EXERCISE GOAL:
In the listing, edit the lines between the line holding "1394x774 pixels. Task: Click" and the line holding "pyautogui.click(x=526, y=146)", inclusive, changing "class name" to "class label" and keeping everything else the same. Leave the pictures out of your answer.

DATA FOR THIS EXERCISE:
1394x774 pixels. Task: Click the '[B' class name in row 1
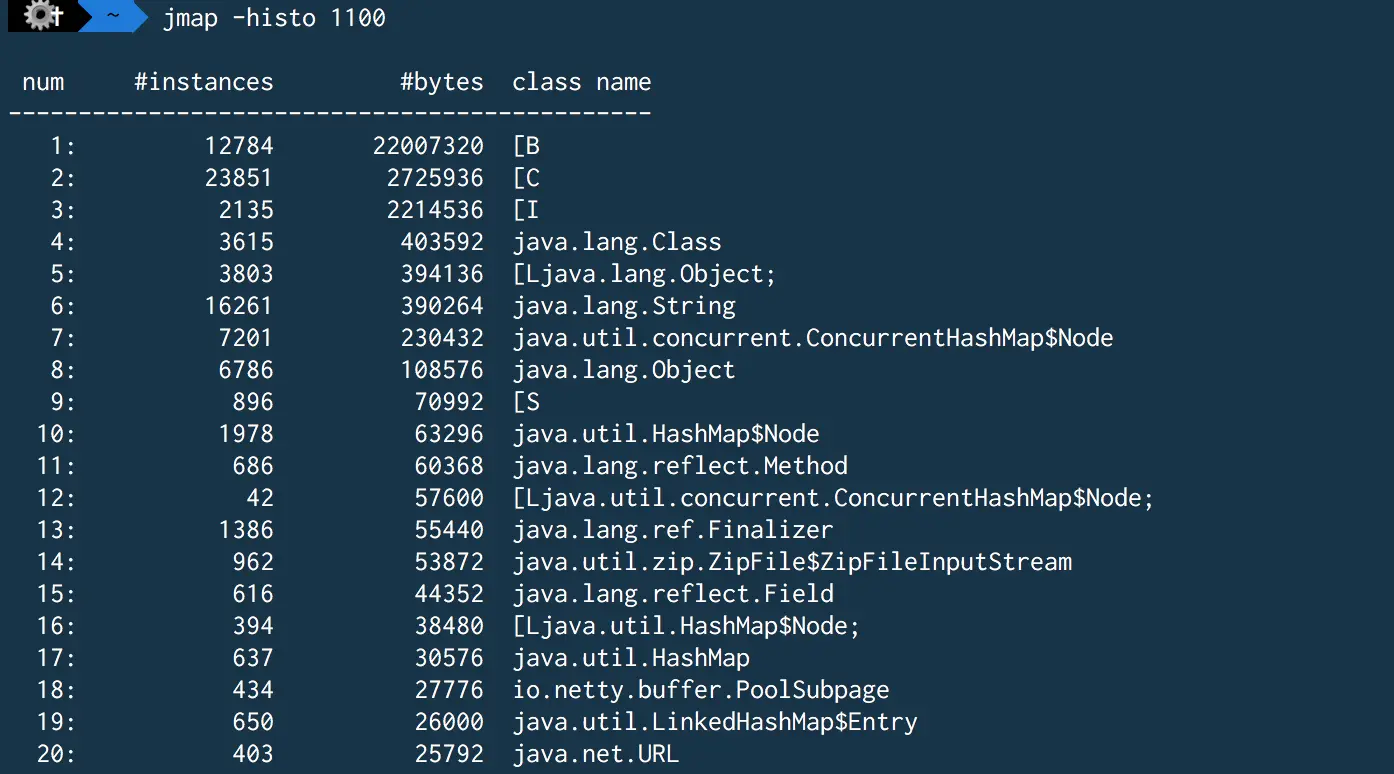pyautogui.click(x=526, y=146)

...

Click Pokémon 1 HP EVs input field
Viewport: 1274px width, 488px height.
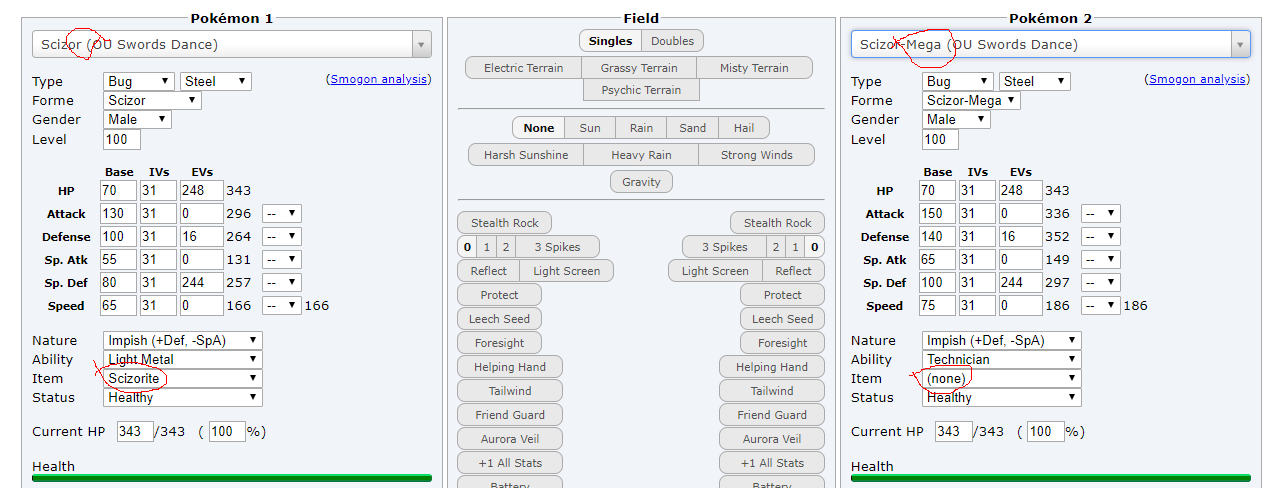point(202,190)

RESULT:
1394x774 pixels. Task: Click the '[B' class label in row 1
pyautogui.click(x=526, y=146)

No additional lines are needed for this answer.